[Entries from a dataset]
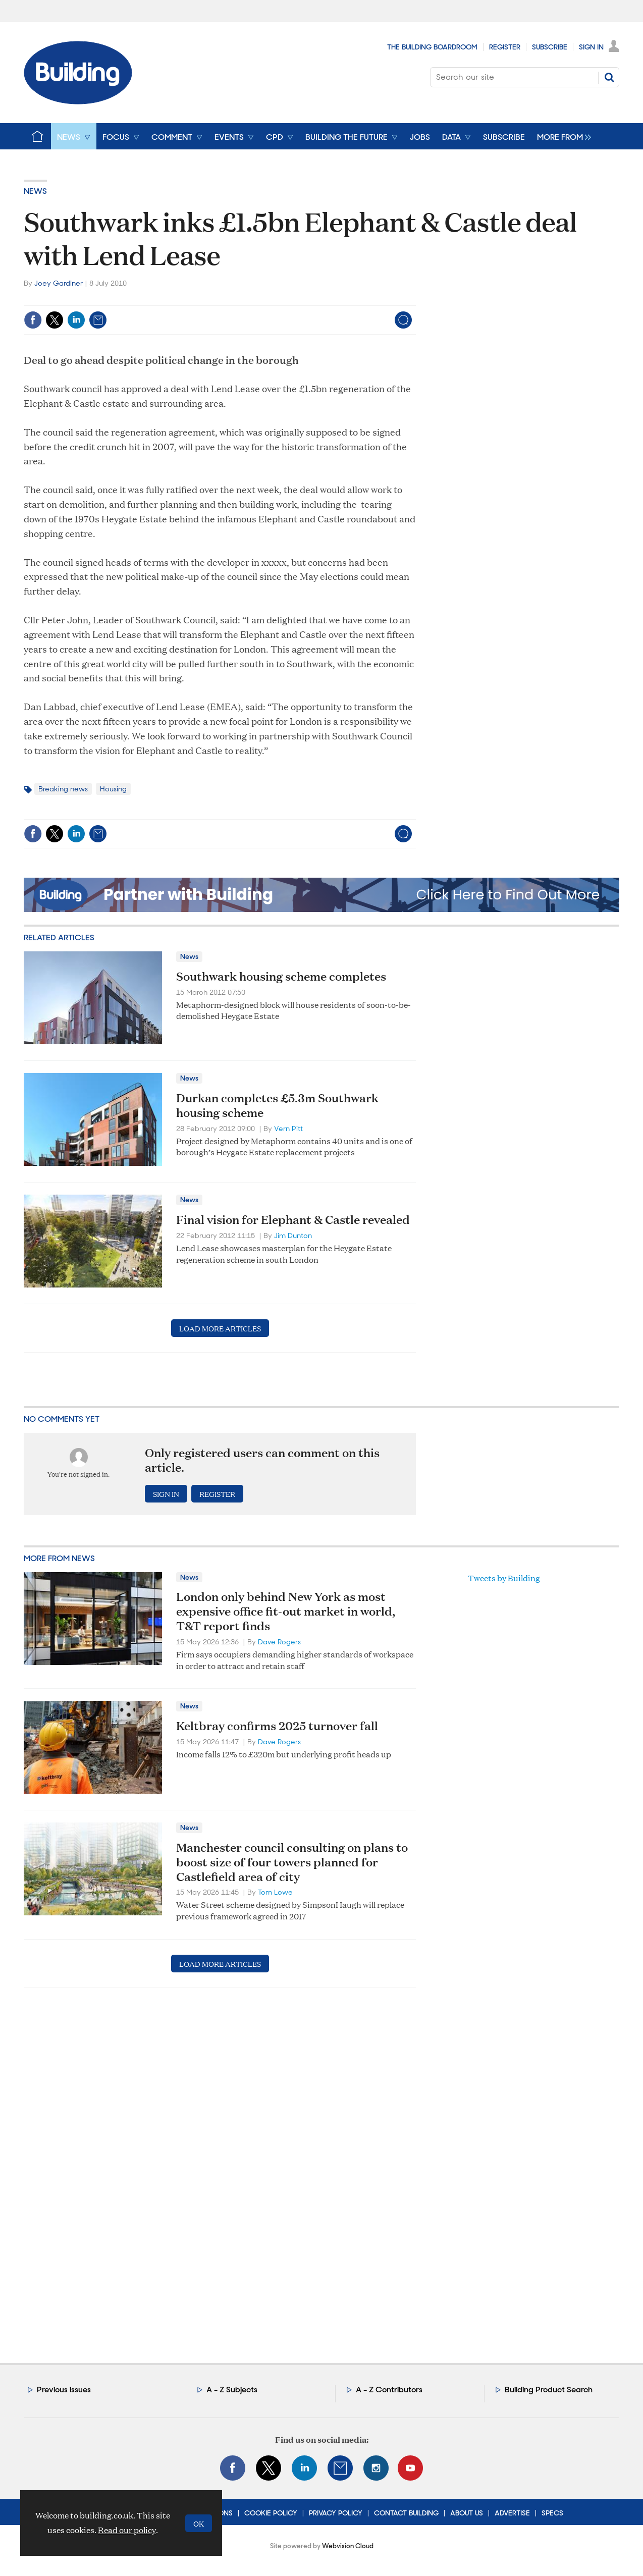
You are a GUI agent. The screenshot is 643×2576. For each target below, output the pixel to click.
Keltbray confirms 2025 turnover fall (277, 1726)
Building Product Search (549, 2389)
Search (609, 77)
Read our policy (127, 2530)
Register (504, 47)
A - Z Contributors (389, 2389)
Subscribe (549, 47)
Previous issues (64, 2389)
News (35, 191)
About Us (466, 2512)
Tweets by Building (504, 1578)
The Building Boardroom (432, 47)
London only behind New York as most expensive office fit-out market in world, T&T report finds (285, 1611)
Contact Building (406, 2512)
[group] (561, 136)
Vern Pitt (288, 1128)
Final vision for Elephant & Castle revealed (293, 1219)
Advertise (512, 2512)
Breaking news (63, 788)
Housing (113, 788)
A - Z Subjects (231, 2389)
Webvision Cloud (347, 2546)
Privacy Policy (335, 2512)
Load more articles (220, 1328)
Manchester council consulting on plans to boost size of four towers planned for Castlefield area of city (292, 1862)
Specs (552, 2512)
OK (198, 2523)
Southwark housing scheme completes (281, 976)
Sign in (166, 1493)
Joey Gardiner (58, 283)
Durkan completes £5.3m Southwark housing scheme (277, 1105)
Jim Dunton (293, 1235)
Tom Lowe (275, 1892)
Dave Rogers (279, 1641)
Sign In (591, 47)
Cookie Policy (270, 2512)
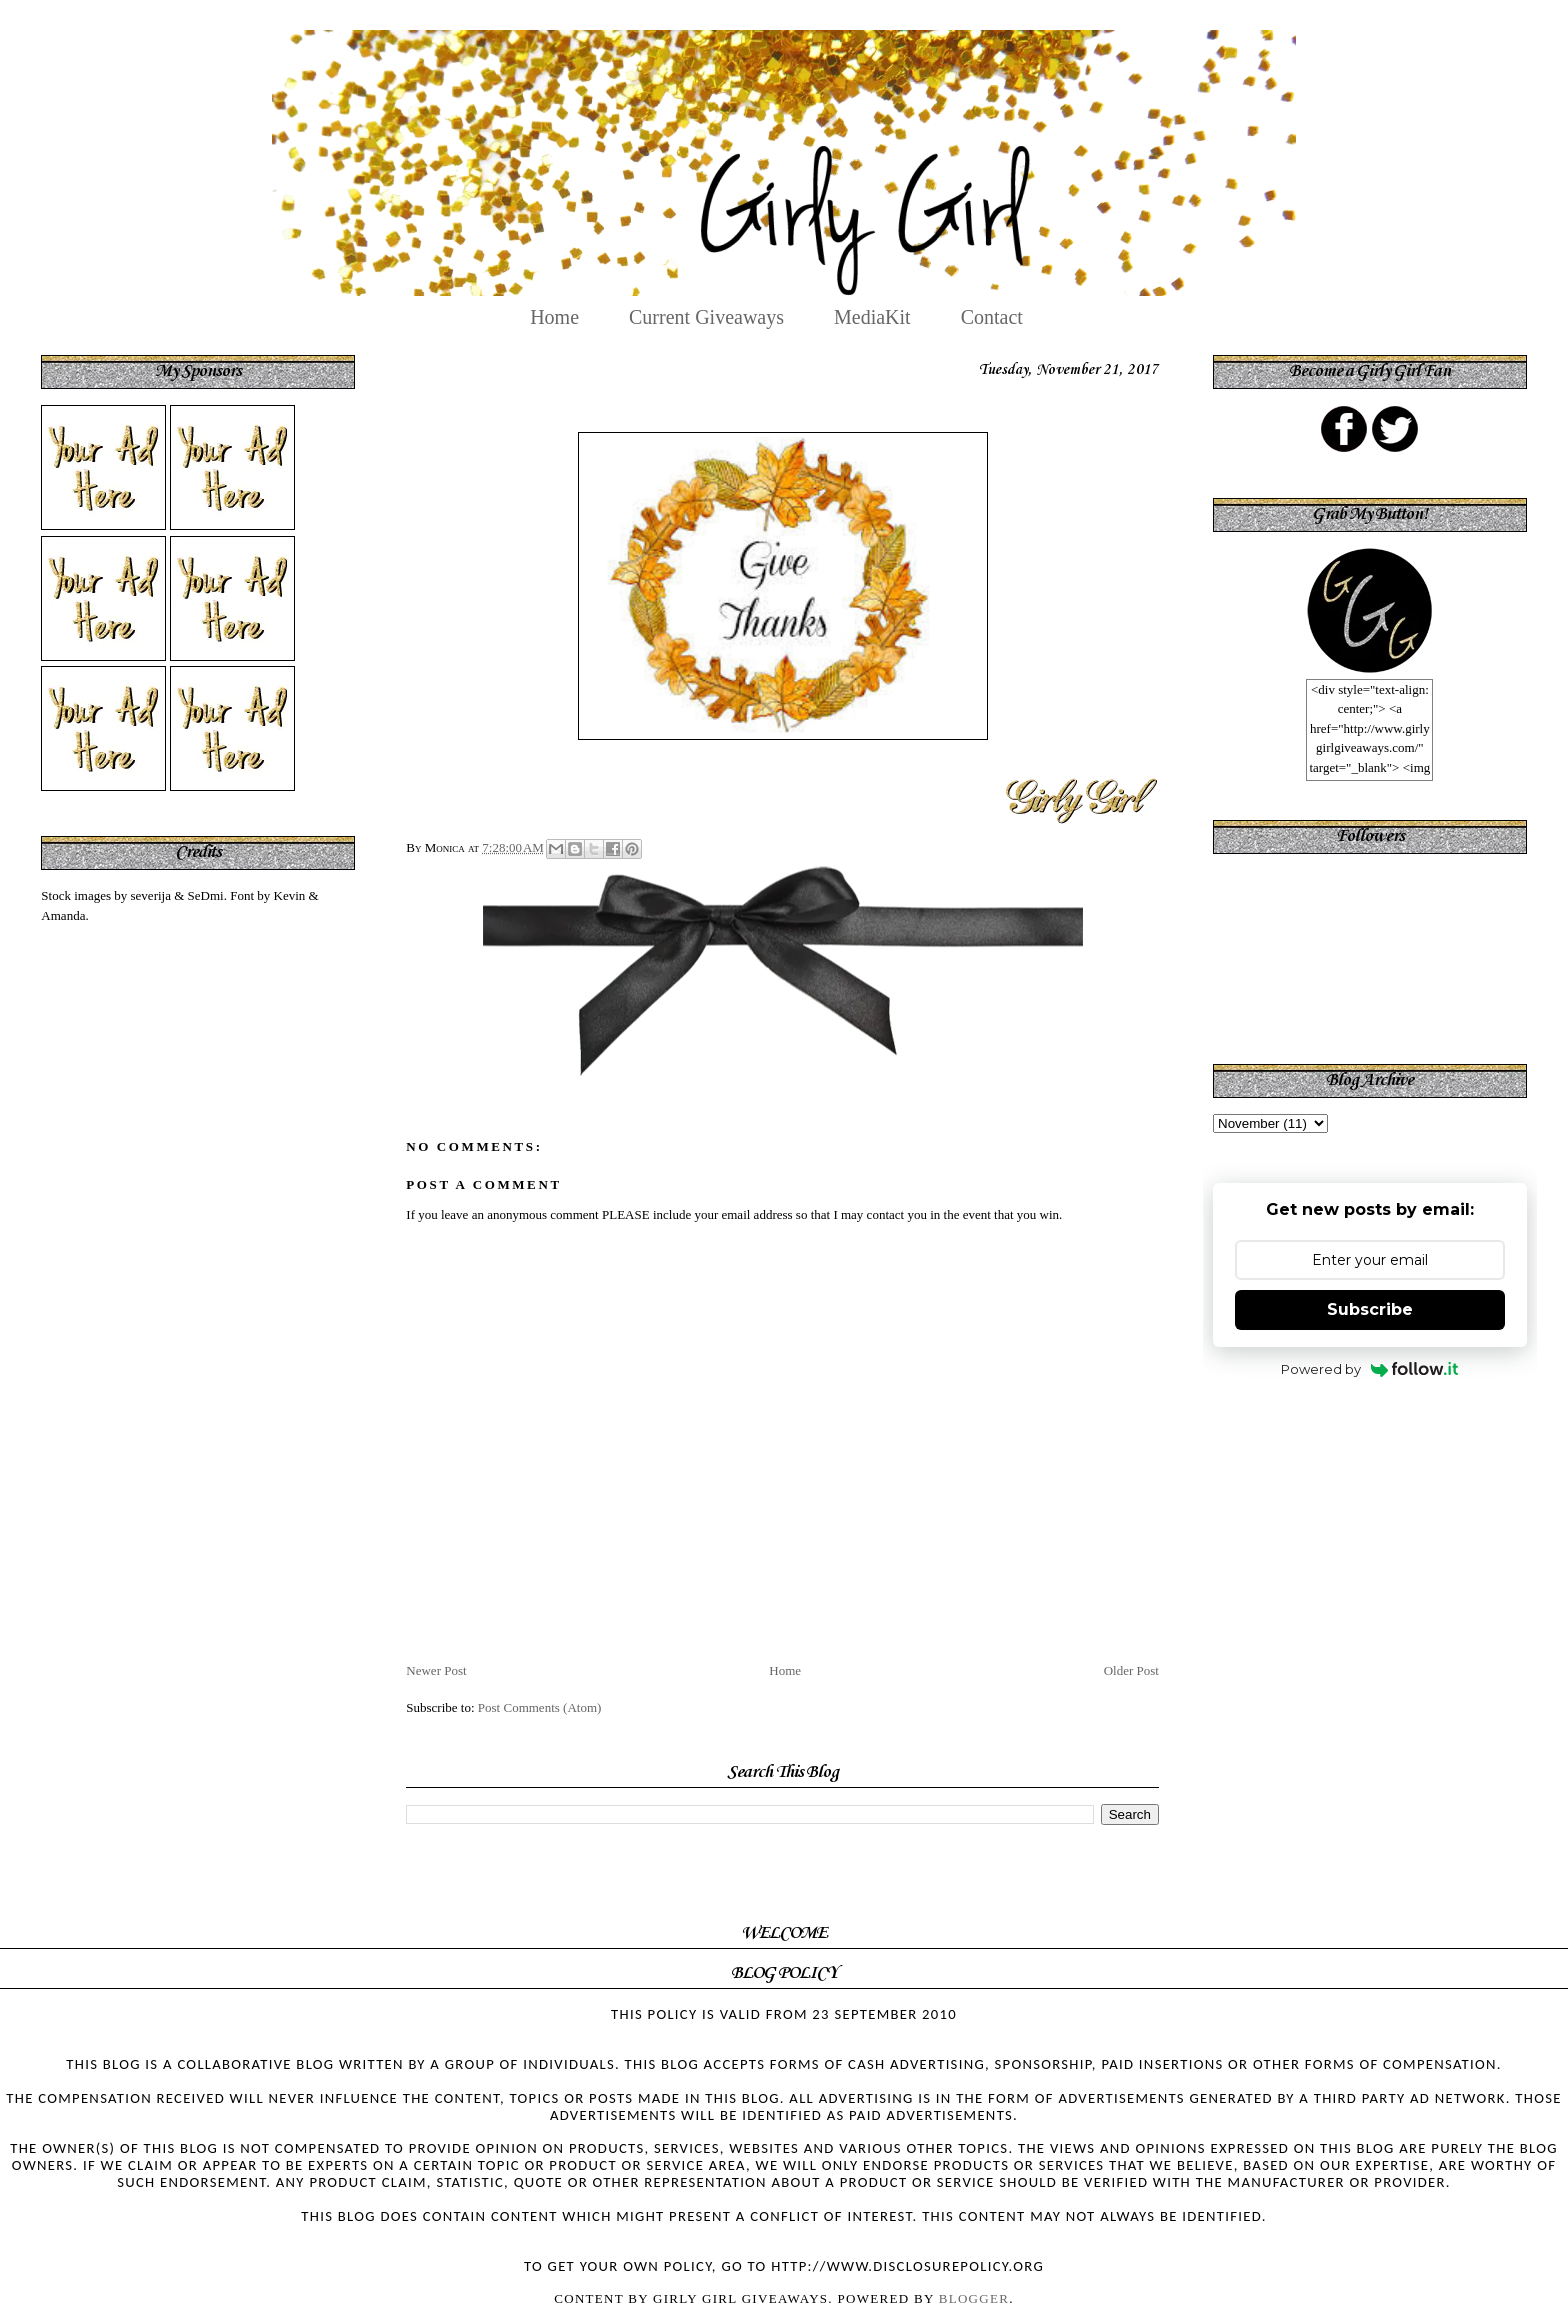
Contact (992, 317)
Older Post (1131, 1670)
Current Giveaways (706, 317)
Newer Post (436, 1670)
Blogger (974, 2298)
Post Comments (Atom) (540, 1707)
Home (554, 317)
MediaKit (872, 317)
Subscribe (1370, 1309)
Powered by (1369, 1369)
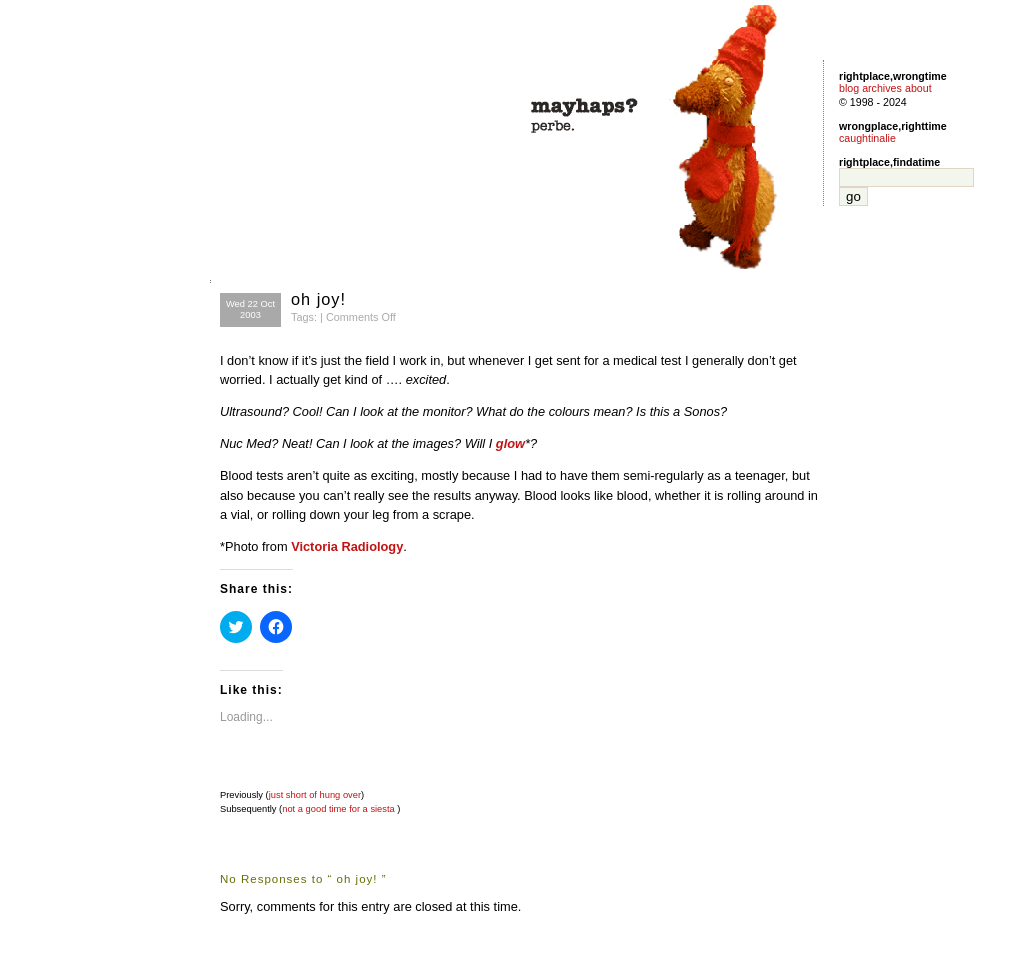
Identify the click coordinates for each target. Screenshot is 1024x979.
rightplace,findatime (889, 162)
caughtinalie (867, 138)
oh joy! (318, 299)
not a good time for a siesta (338, 809)
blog (849, 88)
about (918, 88)
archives (882, 88)
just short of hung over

§ **EXERCISE INSTRUCTIONS**:
Pick out every line above that contains the word "click" and copy each one in full, treating case as significant.

§ **RESPONSE FOR THIS EXERCISE**:
You are a GUI agent. The screenshot is 643×2576. For each target below, output the pixel to click.
Identify the click coordinates for each target. Screenshot is 1024x979.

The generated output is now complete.